Pine beetles have evolved as a kind of auxiliary agent in this process, sweeping through every decade or so to accelerate the cycle.
Modern humans, however, have thrown a wrench in the gears. Human beings have successfully suppressed most low-level burns that have erupted in the region over the past few decades, in the process allowing the forests to thicken and brushy "fuel" to accumulate.
On top of that, the pine beetle epidemic gripping the West is larger than any in recent memory. Many entomologists point to the record warmth of the last 10 years as a cause. The beetle's life cycle is temperature-dependent.
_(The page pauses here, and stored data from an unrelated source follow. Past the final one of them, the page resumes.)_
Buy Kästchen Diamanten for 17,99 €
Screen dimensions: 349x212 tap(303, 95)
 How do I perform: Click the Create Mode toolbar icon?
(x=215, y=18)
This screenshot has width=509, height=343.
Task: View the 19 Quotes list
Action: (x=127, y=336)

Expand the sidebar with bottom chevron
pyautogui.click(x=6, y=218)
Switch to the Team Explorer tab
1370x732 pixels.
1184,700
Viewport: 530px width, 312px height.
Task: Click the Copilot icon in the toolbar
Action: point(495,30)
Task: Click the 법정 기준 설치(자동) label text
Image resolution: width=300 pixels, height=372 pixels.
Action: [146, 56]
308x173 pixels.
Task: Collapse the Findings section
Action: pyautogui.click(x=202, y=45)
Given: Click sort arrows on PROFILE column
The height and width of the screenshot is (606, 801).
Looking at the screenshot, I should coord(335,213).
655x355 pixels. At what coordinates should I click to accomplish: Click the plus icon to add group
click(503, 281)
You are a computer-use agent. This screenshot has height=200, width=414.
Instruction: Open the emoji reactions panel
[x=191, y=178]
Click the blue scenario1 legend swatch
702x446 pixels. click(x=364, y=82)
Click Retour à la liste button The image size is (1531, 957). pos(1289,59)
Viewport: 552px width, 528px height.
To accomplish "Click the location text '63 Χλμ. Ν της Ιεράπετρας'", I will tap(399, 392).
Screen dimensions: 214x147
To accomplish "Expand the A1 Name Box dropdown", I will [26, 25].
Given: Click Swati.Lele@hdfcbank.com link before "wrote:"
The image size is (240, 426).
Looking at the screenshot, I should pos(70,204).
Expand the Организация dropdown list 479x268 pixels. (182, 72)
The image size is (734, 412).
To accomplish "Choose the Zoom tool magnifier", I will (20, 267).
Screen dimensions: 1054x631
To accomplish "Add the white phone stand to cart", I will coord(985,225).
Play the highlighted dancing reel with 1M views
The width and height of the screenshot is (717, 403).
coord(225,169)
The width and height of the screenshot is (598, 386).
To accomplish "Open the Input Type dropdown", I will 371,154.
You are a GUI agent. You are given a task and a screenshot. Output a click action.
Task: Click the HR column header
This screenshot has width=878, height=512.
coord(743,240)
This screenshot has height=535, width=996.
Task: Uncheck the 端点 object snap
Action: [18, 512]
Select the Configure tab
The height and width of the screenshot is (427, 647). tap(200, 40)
It is killed by frosts, but its life cycle is accelerated by warmth, and in some cases higher temperatures have been shown to allow the beetles to reproduce twice a year rather than once (ClimateWire, March 19).
Add to those factors a dry winter and hot spring of the kind Colorado witnessed this year and last, and you have a perfect storm of conditions for a blaze on the scale and severity of the High Park fire, said Reghan Cloudman, public information officer for the Arapaho-Roosevelt National Forest.
"Usually, you expect to see fuel moisture at around 90 percent in healthy trees," she said. "This year, we were seeing levels of closer to 60 percent before the fire." And that's in trees untouched by beetle blight.
Fighting fire with fire
There's only one real solution that firefighters can fall back on when conditions get this severe, said Greg Kujawa, a senior staff assistant with the U.S. Forest Service -- they have to let it burn.
"You want to burn it in a controlled way -- do a light-intensity burn in the understory, clear the canopy without setting a ground fire" that would be more intense, he said. That clears out much of the most flammable fuel and can be better contained, he said.
Those options get much more complicated when you add people, houses and infrastructure into the mix, he said.
"We've got this dilemma on our hands," he said. "We can't let fire play its natural role when you've got a community or a private development nearby -- especially when conditions are as bad as they are" in the area of the beetle kill, he said. "It'd be too easy for [the fire] to get out of control."
That has left forest managers with a second, much more labor-intensive option -- manually clearing and removing excess fuel from regions where humans and forests come into contact.
For the past 10 years, the Forest Service has been engaged in an aggressive campaign to thin forests and create "fire breaks" -- swaths of empty land -- between tree lines and private land. Last week, Forest Service Chief Tom Tidwell called for an acceleration of the effort, saying an additional 20 percent of land would need to be returned to its pre-accumulation state each year.
Fire hazards ominous in other areas
But forest managers worry that the worst may be yet to come. On the western slopes of the Rocky Mountains, ponderosas give way to lodgepole pine -- a slower-growing tree unaccustomed to regular, low-intensity fires.
"It's a different kind of forest ecology," said Wettstein, of the Beetle Incident Management Organization. "You'd usually only see a high-intensity fire here every 200 to 300 years, when all the forces converge just right."
This year, those stands are even drier than the forests to the east -- where the High Park fire is burning -- with only a light dusting of snow feeding them this winter. And here, too, the bark beetle has been at work, leaving vast swaths of rust-colored forest in its wake.
"Following a bark beetle epidemic, you see, throughout history, all the stars line up, and you end up with the kind of high-intensity fires that hit Yellowstone [National Park] in '88," Wettstein said.